Hi Stata Forum,

I need theoretical and coding help. (I am a beginner in data analysis, so if some things don't make sense is because I am still learning and correction of the mistake is good)

I have a survey panel data set with 3 waves, due to attrition and refreshments samples that were only interviewed once, I am first doing a simple evaluation with Pooled OLS on a binary dependent variable. Then my goals is to do a logit, a fixed effects and a logit fixed effects. But, at least, the first Pooled OLS also helps me to check if I did the data cleaning correctly.

It looks like I did not ! Because when I run the regression a key variable is omitted due to collinearity. When i use "vif" at least the mean VIF is 1.24 (below ten), but all the variables have a VIF from 1.06 to 1.55.

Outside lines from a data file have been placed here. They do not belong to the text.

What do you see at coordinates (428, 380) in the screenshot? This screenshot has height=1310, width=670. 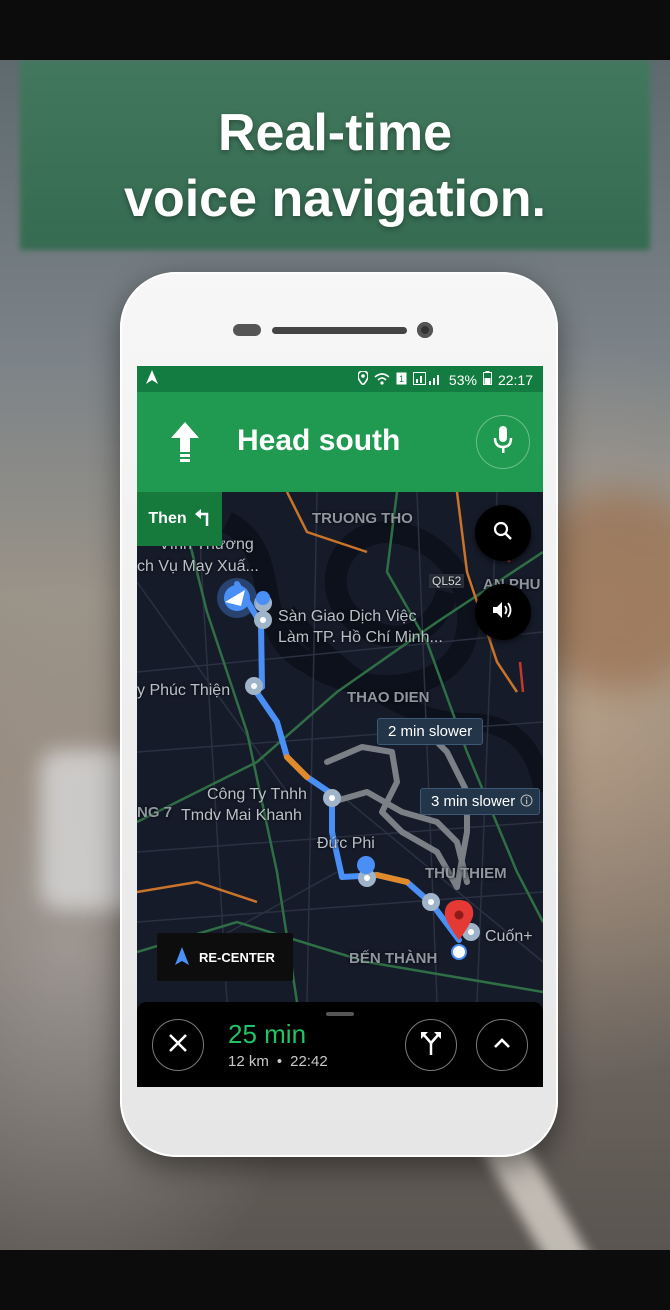 I see `signal-icon` at bounding box center [428, 380].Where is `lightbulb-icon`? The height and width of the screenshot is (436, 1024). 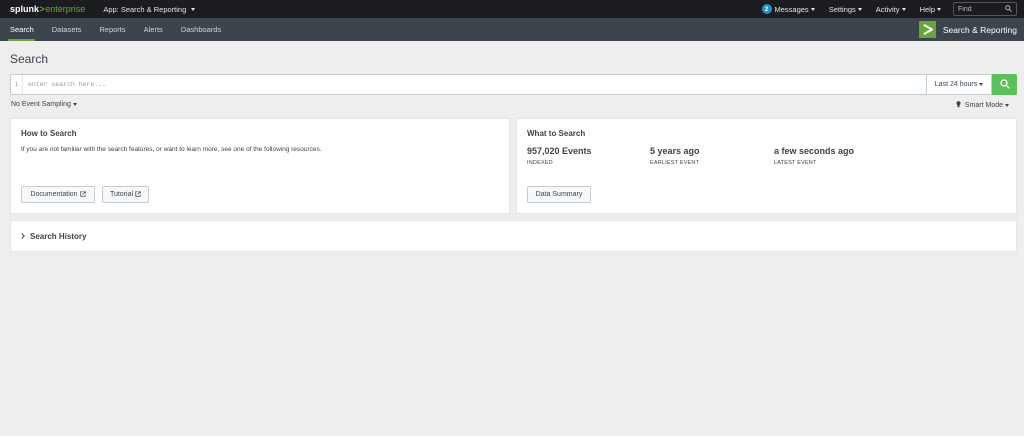
lightbulb-icon is located at coordinates (958, 106).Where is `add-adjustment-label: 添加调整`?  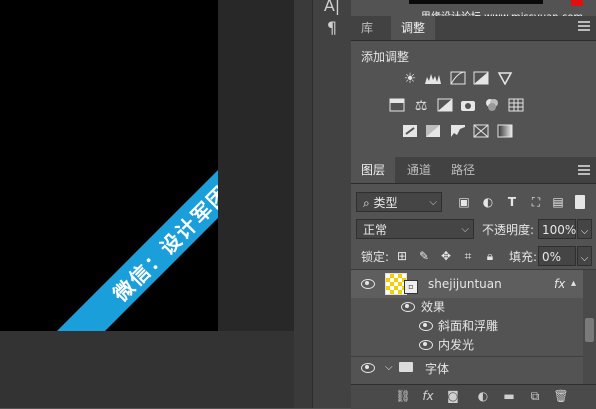
add-adjustment-label: 添加调整 is located at coordinates (386, 57).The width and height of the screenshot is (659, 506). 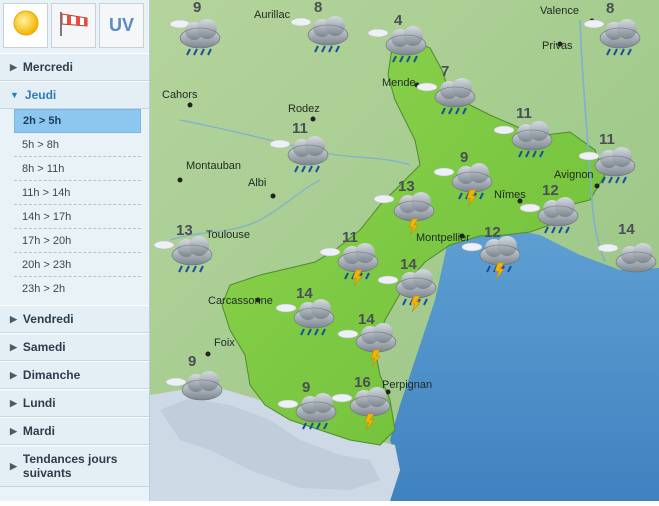 I want to click on day-dimanche: ▶ Dimanche, so click(x=74, y=375).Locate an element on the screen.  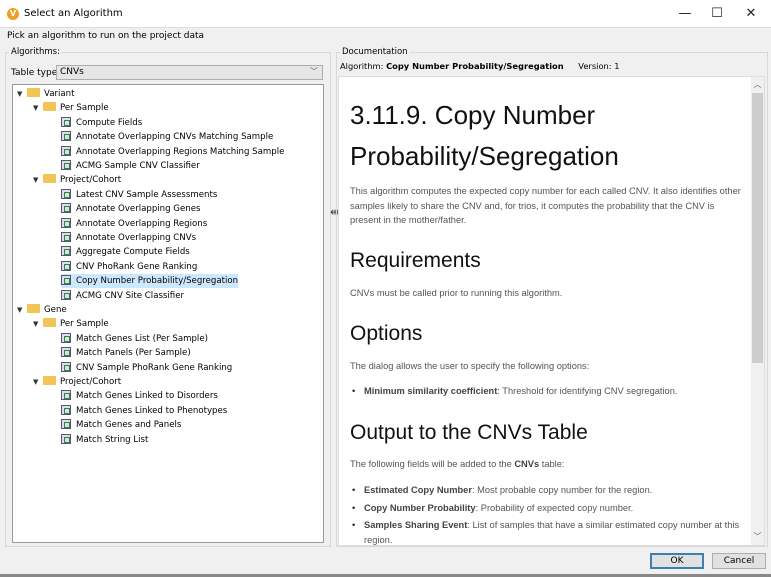
maximize-button: ☐ is located at coordinates (717, 14).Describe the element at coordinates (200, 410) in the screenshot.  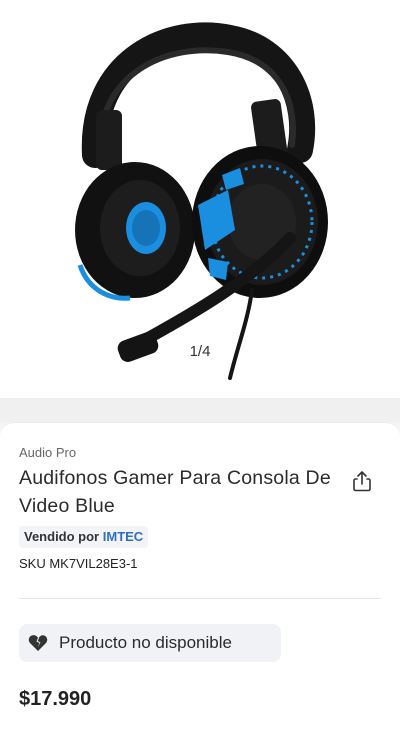
I see `section-separator` at that location.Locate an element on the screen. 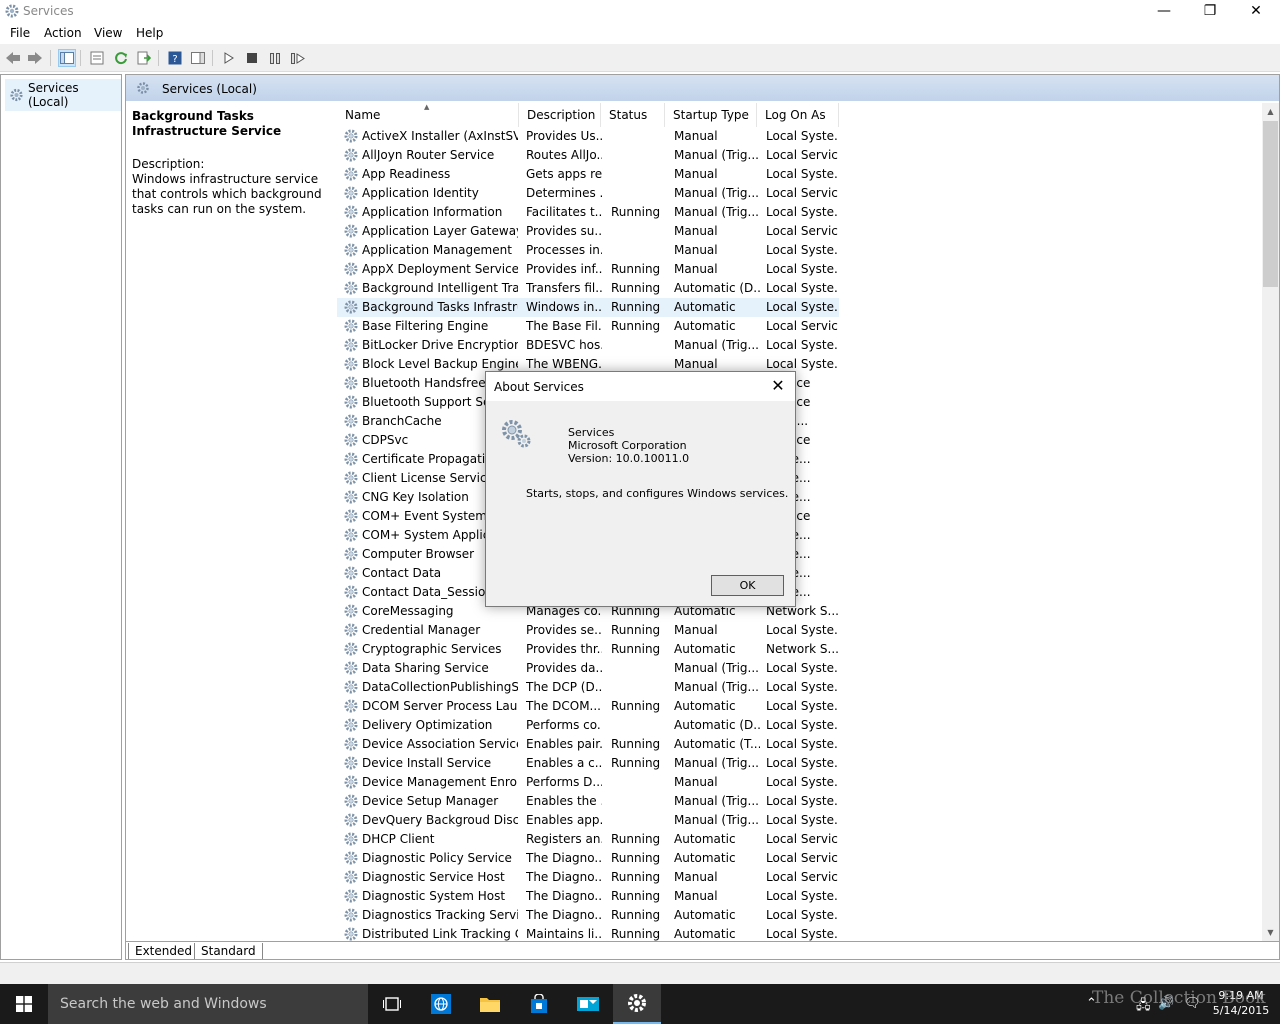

Due to literature I planned to do country groups and put them in the regression. But country group 2 was omitted. The main idea for producing those country groups was because certain European countries have similar characteristics, and its seen from previous causal inferences on the topic that it follows a northern-southern European distribution. Therefore I tried to do the same. The code I did looks like this. But it looks like doing such data cleaning gave me problems. As you can see group 1 is much smaller than group 2 and 3.

Code:
gen groups = 1 * inlist(country, 15, 16) + ///
             2 * inlist(country, 13, 18, 17, 23) + ///
             3 * inlist(country, 12, 11, 34, 28, 35, 20)
label def gnames ///
       1 "South"  ///
       2 "North"  ///
       3 "Middle"
label val groups gnames
label var groups "Country groups"
ta groups, generate (groupy_)
Then I tried running the "reg" command with the variables of interest : reg $dep $indep if groups == 1 ; if groups== 2 and so forth. It didn't omit any variable, but the R-squared drops from 0.0882 to 0.0408. And the new VIF is 1.26 (each VIF ranging from 1.03 to 1.78)

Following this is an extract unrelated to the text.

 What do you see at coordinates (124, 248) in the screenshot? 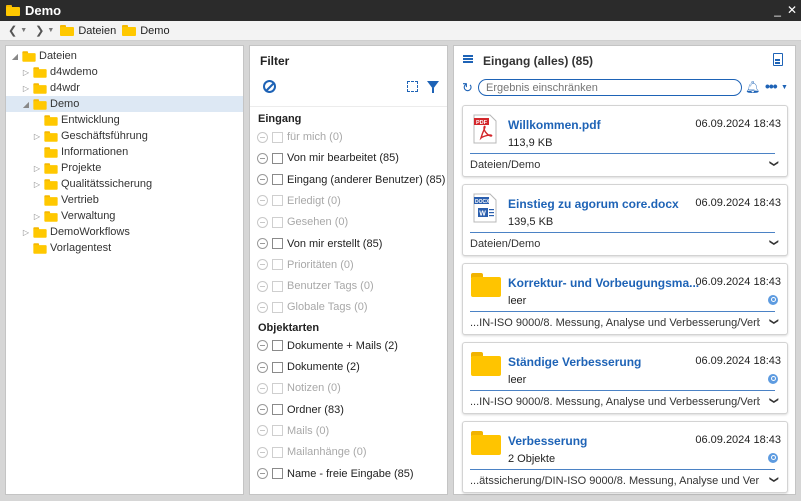
I see `tree-item: Vorlagentest` at bounding box center [124, 248].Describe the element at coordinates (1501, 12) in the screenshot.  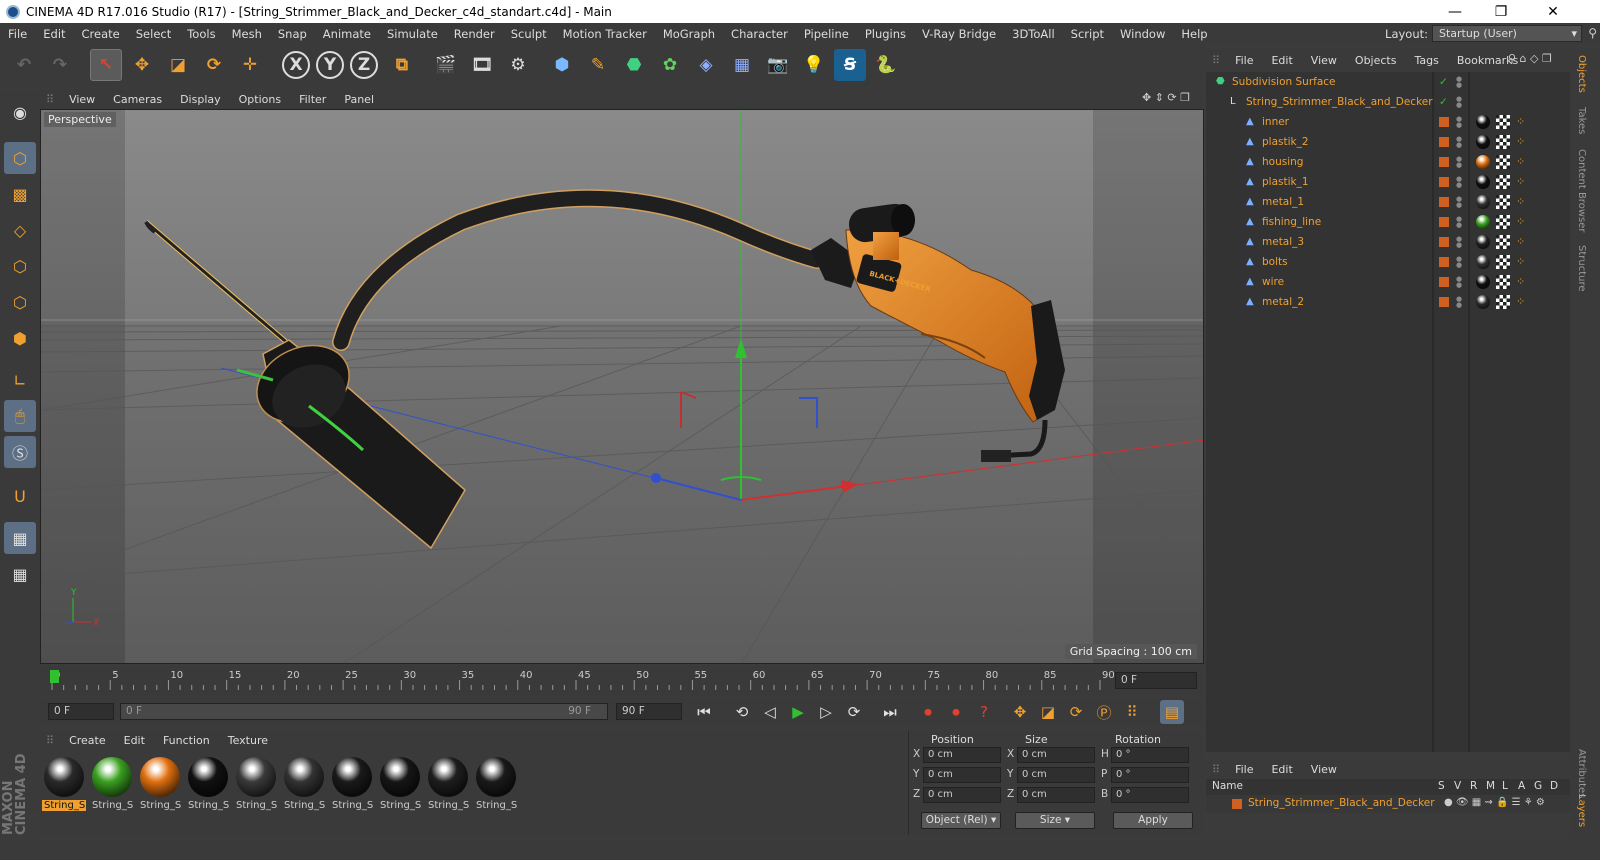
I see `maximize-button: ❐` at that location.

Question 1. Do you have more ideas into how to correctly tackle this? The idea was to do country groups, or country clusters, so the estimates for all the variables would be related to each country group. Because the outcome variable depends on the region (ex. Northern Europe has more active elderly in comparison to Southern Europe). Each country group have different amounts of observations.

Question 2. What information exactly do you need in order to clarify this? I don't know how to copy the whole data set nor how to copy the output of the regression. I could not do it with dataex correctly.

If anyone would like to help me in this problem would be amazing, I lack the knowledge for this.

Thanks